Winner of the New Statesman SPERI Prize in Political Economy 2016

Thursday, 4 January 2018

Minimum Wages, Monopsony and Towns

Alan Manning has a very good article in Foreign Affairs about minimum wages. The impact of minimum wages on employment is a politically charged issue in economics, and so is similar in that sense to most of macro. With minimum wages, the battlefield is empirical. I often think of this battle when people accuse mainstream economics as being hopelessly neoliberal: it was mainstream economists (David Card and Alan Krueger) who first showed that the data did not conform to what Manning describes as Econ 101 economics, and other mainstream economists who have continued to find this result.

I think two conclusions can be drawn from the many studies that followed Card and Krueger. First, empirical work clearly shows plenty of examples where imposing or increasing minimum wages did not reduce employment. However few would argue that result will hold in all situations for all levels of the minimum wage. That is why, before George Osborne raised it, the UK minimum wage level was set by the Low Pay Commission, who tried to assess these issues. Perhaps the Commission became too cautious, but no doubt we will see more studies on the Osborne increase in due course.In my view another key issue future studies should address is whether increasing nominal wages has any impact on productivity.

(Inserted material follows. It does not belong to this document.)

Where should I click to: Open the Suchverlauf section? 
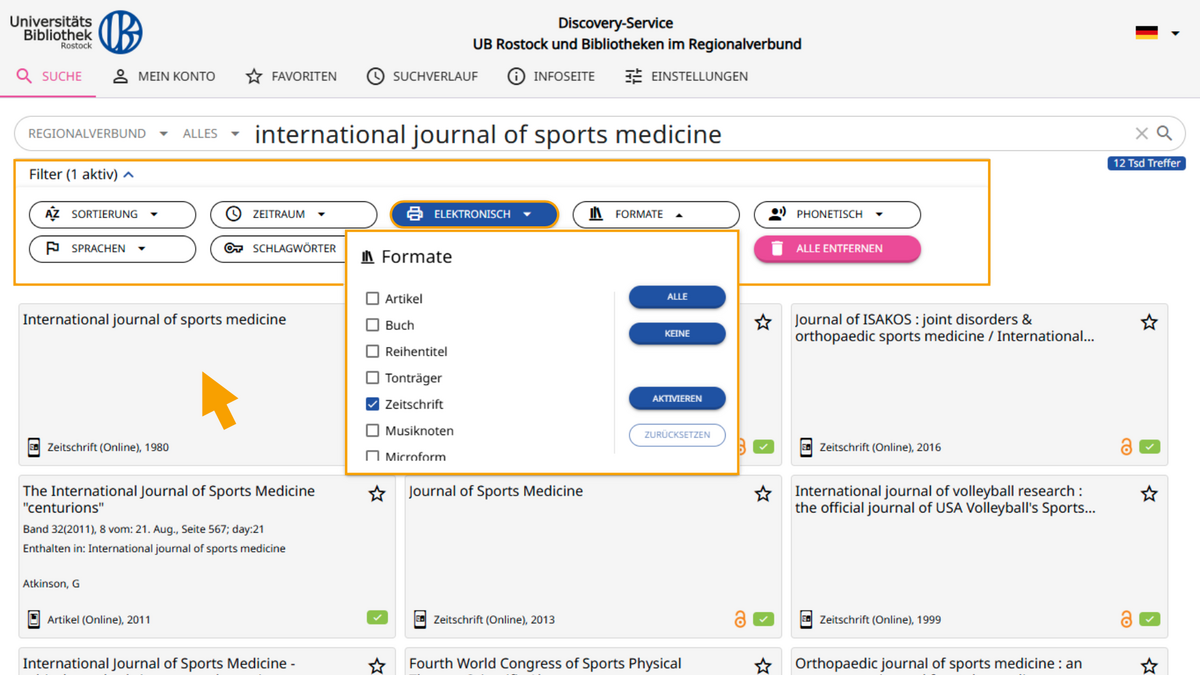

Manning also makes a point about the limitations of minimum wages as a tool to deal with poverty. He points out that as “an hourly rate, the minimum wage on its own reveals little about the household income of those who earn it.” He suggests that minimum wages work well alongside earned income tax credits. Minimum wages can help prevent employers capturing part of tax credits by cutting wages in the knowledge that the state would make up the difference.

There are two main reasons why Econ 101 (first year undergraduate) economics gives the wrong answer on minimum wages: search and monopsony. Take search first. In the Econ 101 world no one celebrates getting a new job or worries about losing an existing one. One reason most people do both is search: it takes time and effort to find a new job. Equally it costs the firm money to recruit new people. That creates a zone around the Econ 101 wage within which variations in wages would not lead to job losses or people leaving. Where the actual wage is within that zone will depend on bargaining power between the worker and firm.

Monopsony is the situation where alternative employment opportunities for workers are scarce, which gives the firm the power to set wages below the perfectly competitive level of the standard Econ 101 model. (There is an element of search here too: the costs of moving location. These are much larger than the costs of looking for a job in your own area, particularly for families.) The classic example of monopsony is the town where there is just one major employer.

I suspect many labour economists regard monopsony in the labour market as something of a special case. That perception may need updating, argues Marshall Steinbaum here, drawing on recent work by him and coauthors for the US. They find “that most labor markets (as defined by occupation and geography) are very concentrated [few firms], and that this concentration has a robust negative impact on posted wages for job openings.” That is exactly what you would expect from monopsony: the fewer firms there are in a location, the less often vacancies occur, so the less these firms when suppressing wages have to worry that workers will quit.

The article considers a number of policy implications stemming from widespread monopsony that are worth reading. This could include, in the UK, improving rail communications into cities besides London. The one directly relevant to this post is that these results may help explain why minimum wages do not reduce employment. In the absence of minimum wages, relatively poorly performing firms may be able to shift the impact of poor performance from profits to wages. The minimum wage stops that happening. 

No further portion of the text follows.